We can use the R-squared value as a measure of model fit.
Comparing to the original log-transformed data, we can notice that all
the R-squared value of the new model is significantly lower than the
previous model about 0.01, which means that we may have hurt our
explanation by dropping the variables.
2-d) From only the formula for VIF, try deducing/deriving the
following:
2-d-i) If an independent variable has no correlation with other
independent variables, what would its VIF score be?
If an independent variable has no correlation with other
independent variables, its VIF score would be 1, indicating no
multicollinearity issue.
2-d-ii) Given a regression with only two independent variables (X1
and X2), how correlated would X1 and X2 have to be, to get VIF scores of
5 or higher? To get VIF scores of 10 or higher?
If we want VIF(X1) and VIF(X2) to be at least 5, we can set
these equations equal to 5 and solve for r: 5 = 1 / (1 -
r^2)
R_squ_5 <- 1-(1/5)
sqrt(R_squ_5)
## [1] 0.8944272
Therefore, X1 and X2 would need to be very highly
correlated, with a correlation coefficient of at least 0.953, to get VIF
scores of 10 or higher.
Question3) Might the relationship of weight on mpg be different for
cars from different origins?
par(mfrow= c(1,1))
origin_colors = c("blue", "darkgreen", "red")
with(cars_log, plot(log.weight., log.mpg., pch=origin, col=origin_colors[origin]))
legend(7.35,2.75, lty=1, c("origin1", "origin2", "origin3"), col=origin_colors)

3-a) Let’s add three separate regression lines on the scatterplot,
one for each of the origins.
with(cars_log, plot(log.weight., log.mpg., pch=origin, col=origin_colors[origin]))
legend(7.35,2.75, lty=1, c("origin1", "origin2", "origin3"), col=origin_colors)
#origin1
cars_us <- subset(cars_log, origin==1)
wt_regr_us <- lm(log.mpg. ~ log.weight., data=cars_us)
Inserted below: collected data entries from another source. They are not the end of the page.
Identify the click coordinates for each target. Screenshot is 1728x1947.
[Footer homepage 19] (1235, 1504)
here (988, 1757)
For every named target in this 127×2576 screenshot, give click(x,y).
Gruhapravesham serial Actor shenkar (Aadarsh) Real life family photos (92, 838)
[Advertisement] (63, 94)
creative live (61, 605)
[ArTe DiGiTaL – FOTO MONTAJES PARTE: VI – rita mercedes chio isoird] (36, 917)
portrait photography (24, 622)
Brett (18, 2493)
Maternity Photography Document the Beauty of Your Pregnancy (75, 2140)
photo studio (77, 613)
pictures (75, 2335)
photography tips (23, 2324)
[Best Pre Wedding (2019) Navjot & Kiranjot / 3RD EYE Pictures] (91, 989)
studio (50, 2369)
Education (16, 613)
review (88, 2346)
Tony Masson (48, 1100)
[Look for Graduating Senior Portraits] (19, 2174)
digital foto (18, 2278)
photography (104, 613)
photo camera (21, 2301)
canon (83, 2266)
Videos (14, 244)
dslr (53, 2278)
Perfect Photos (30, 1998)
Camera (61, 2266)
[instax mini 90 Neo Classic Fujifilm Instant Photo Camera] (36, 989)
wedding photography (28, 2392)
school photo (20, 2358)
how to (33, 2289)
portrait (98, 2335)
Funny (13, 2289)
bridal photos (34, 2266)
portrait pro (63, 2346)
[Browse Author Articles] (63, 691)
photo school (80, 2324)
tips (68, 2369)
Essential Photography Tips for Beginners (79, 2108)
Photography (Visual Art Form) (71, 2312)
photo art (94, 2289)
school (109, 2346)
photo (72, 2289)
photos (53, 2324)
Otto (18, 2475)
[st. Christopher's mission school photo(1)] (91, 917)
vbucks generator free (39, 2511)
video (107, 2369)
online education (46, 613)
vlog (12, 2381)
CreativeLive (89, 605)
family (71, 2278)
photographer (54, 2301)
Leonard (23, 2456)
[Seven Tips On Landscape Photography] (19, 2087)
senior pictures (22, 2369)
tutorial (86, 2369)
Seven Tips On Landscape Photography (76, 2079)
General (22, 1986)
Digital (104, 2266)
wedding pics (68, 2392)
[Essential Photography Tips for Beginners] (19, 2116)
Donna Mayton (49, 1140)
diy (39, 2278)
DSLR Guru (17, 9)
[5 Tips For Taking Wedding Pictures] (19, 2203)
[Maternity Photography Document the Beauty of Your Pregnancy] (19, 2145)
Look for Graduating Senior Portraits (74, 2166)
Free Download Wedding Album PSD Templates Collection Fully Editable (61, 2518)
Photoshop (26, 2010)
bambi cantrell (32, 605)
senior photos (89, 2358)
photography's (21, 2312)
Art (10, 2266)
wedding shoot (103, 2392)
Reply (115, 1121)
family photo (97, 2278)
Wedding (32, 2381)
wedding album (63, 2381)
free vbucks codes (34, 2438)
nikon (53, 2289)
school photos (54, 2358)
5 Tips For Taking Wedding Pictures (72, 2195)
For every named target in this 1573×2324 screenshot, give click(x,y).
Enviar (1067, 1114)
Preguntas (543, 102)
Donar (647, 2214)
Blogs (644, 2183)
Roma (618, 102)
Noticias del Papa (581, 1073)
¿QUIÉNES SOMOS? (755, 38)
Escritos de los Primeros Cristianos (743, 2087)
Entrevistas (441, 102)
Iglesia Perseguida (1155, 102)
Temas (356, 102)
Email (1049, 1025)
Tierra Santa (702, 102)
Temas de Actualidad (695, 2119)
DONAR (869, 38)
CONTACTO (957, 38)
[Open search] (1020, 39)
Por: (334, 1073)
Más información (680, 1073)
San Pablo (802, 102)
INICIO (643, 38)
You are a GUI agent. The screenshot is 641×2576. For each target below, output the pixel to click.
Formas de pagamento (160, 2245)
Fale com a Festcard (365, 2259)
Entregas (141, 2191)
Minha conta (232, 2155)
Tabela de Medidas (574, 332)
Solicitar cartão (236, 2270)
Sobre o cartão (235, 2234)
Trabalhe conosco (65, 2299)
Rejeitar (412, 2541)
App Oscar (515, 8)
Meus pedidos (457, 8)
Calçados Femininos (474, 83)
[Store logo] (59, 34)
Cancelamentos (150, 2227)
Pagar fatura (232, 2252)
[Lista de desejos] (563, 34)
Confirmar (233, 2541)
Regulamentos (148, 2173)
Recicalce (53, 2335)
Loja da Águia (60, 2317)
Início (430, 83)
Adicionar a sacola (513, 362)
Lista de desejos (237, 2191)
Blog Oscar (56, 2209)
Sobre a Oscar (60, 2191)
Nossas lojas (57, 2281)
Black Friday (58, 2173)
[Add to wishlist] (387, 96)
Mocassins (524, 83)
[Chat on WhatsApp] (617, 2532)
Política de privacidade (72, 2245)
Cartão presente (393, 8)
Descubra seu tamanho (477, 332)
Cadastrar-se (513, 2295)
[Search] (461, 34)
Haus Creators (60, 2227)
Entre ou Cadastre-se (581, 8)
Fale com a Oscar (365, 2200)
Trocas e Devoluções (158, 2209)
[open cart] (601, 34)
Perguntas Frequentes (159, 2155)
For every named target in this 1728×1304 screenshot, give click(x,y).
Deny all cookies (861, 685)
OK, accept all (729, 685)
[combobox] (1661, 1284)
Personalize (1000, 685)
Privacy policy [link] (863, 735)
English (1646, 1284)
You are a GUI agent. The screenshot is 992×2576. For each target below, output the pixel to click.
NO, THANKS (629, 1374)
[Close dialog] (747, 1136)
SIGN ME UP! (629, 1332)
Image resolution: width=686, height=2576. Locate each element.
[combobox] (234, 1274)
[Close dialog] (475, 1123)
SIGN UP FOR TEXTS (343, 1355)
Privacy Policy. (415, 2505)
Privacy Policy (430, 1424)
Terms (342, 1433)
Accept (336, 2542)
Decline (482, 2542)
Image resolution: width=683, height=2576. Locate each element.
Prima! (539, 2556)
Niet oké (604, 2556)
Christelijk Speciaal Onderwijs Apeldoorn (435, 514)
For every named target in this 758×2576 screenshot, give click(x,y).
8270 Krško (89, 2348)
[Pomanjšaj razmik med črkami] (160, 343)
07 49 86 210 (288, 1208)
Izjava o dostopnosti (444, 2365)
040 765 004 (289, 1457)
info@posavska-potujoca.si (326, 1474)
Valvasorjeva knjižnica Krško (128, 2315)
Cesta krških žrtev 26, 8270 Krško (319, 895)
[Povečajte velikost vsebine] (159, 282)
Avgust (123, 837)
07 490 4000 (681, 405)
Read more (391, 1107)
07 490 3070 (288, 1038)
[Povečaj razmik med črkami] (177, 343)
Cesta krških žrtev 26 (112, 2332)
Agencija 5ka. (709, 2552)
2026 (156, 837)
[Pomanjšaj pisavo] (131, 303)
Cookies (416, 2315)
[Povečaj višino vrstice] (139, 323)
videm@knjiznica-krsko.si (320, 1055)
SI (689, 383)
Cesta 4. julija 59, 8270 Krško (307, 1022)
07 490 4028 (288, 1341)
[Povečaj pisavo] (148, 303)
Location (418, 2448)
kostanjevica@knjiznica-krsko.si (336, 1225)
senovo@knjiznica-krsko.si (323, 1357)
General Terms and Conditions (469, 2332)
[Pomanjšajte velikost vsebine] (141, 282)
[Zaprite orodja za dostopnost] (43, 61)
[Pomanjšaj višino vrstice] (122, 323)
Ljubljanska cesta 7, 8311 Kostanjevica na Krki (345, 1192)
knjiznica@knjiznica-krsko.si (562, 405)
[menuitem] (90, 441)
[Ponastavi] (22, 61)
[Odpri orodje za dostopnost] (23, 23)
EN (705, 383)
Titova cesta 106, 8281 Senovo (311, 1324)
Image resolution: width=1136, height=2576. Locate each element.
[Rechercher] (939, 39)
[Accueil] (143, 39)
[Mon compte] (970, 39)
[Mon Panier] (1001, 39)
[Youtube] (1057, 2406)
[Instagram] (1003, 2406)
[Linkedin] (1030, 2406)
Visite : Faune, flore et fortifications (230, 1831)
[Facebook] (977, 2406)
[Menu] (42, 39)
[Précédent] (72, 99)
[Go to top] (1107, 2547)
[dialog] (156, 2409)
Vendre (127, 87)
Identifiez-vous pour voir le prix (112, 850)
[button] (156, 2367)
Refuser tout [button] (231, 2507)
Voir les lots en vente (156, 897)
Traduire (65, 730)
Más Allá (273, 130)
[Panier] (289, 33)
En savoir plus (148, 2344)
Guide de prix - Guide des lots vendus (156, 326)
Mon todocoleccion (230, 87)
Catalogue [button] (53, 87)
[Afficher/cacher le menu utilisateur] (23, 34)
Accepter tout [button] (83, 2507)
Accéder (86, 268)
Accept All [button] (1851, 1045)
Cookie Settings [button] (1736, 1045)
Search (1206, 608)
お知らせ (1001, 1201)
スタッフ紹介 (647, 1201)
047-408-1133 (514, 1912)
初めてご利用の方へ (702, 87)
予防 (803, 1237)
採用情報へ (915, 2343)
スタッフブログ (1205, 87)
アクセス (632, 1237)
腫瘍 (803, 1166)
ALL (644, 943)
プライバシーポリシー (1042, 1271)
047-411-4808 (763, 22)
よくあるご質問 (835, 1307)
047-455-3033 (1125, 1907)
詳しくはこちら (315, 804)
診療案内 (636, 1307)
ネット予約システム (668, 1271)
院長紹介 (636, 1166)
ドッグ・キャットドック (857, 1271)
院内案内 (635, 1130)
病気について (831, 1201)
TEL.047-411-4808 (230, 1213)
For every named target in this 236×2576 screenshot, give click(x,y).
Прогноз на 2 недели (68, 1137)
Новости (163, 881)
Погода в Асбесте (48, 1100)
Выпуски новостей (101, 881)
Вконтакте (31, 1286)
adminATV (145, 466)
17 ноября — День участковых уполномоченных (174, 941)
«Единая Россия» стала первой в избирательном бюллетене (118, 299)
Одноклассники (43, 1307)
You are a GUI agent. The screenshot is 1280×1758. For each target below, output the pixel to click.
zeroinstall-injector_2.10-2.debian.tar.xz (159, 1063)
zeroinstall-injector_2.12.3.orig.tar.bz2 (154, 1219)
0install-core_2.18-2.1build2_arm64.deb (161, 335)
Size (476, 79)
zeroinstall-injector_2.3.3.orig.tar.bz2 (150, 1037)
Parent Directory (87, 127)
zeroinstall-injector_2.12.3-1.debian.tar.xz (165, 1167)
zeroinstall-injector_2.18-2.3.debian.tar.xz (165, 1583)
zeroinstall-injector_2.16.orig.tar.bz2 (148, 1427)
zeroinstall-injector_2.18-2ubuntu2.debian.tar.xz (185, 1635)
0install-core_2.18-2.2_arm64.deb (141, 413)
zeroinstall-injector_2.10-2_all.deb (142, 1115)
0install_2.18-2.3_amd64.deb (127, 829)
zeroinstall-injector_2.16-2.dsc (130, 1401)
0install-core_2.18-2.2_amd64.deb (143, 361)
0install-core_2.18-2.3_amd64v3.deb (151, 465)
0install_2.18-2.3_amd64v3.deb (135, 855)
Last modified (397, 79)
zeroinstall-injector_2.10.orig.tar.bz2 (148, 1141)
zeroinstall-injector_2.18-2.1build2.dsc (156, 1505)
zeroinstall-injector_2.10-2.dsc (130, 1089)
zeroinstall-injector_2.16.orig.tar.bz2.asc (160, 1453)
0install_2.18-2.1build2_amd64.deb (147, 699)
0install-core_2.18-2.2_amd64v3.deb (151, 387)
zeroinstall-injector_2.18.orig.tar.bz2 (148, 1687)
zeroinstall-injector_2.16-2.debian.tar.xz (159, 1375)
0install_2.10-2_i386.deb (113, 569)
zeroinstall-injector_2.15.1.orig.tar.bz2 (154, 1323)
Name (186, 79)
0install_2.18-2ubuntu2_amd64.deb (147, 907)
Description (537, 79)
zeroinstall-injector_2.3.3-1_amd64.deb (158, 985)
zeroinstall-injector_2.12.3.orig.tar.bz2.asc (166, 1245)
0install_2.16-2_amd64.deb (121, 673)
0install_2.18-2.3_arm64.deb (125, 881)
abline(wt_regr_us, col=origin_colors[1], lwd=2)
#origin2
cars_us <- subset(cars_log, origin==2)
wt_regr_us <- lm(log.mpg. ~ log.weight., data=cars_us)
abline(wt_regr_us, col=origin_colors[2], lwd=2)
#origin3
cars_us <- subset(cars_log, origin==3)
wt_regr_us <- lm(log.mpg. ~ log.weight., data=cars_us)
abline(wt_regr_us, col=origin_colors[3], lwd=2)

3-b) [not graded] Do cars from different origins appear to have
different weight vs. mpg relationships?
It seems that there’s not significant different between each
origins. There’s a common finding that when the weight increase, the mpg
will decrease.